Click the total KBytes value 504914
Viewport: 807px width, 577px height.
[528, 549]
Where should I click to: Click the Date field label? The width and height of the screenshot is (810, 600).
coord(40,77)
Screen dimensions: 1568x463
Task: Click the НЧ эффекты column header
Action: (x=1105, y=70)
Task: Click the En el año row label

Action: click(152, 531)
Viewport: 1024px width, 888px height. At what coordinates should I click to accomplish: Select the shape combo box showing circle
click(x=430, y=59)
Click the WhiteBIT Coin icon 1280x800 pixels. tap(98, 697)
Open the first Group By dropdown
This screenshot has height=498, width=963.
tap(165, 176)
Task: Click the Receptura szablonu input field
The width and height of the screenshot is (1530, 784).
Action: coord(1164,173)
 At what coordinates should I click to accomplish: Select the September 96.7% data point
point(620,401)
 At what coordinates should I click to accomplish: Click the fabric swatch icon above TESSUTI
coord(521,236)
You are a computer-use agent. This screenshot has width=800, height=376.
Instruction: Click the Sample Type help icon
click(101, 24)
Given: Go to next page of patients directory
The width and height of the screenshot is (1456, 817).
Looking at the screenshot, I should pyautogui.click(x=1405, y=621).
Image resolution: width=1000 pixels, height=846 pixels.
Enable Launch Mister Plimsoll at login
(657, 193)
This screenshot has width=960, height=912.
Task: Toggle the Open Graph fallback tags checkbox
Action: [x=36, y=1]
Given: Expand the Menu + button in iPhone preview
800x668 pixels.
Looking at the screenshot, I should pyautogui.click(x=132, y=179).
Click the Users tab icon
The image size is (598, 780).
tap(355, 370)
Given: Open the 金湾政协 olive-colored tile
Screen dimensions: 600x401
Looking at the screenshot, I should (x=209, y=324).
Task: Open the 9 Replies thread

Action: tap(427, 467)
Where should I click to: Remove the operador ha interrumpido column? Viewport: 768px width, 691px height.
==========
§ What is required
The answer must be the lines from the one containing "At what coordinates should I click to accomplish: Click" through the last line of the records, written out exactly; please include nothing more.

§ Task solution
 At what coordinates should I click to accomplish: Click the fabric swatch icon above TESSUTI
coord(521,236)
You are a computer-use agent. This screenshot has width=800, height=376.
Instruction: Click the Sample Type help icon
click(101, 24)
Given: Go to next page of patients directory
The width and height of the screenshot is (1456, 817).
Looking at the screenshot, I should pyautogui.click(x=1405, y=621).
Image resolution: width=1000 pixels, height=846 pixels.
Enable Launch Mister Plimsoll at login
(657, 193)
This screenshot has width=960, height=912.
Task: Toggle the Open Graph fallback tags checkbox
Action: [x=36, y=1]
Given: Expand the Menu + button in iPhone preview
800x668 pixels.
Looking at the screenshot, I should pyautogui.click(x=132, y=179).
Click the Users tab icon
The image size is (598, 780).
tap(355, 370)
Given: Open the 金湾政协 olive-colored tile
Screen dimensions: 600x401
Looking at the screenshot, I should (x=209, y=324).
Task: Open the 9 Replies thread

Action: tap(427, 467)
Where should I click to: Remove the operador ha interrumpido column? Viewport: 768px width, 691px height.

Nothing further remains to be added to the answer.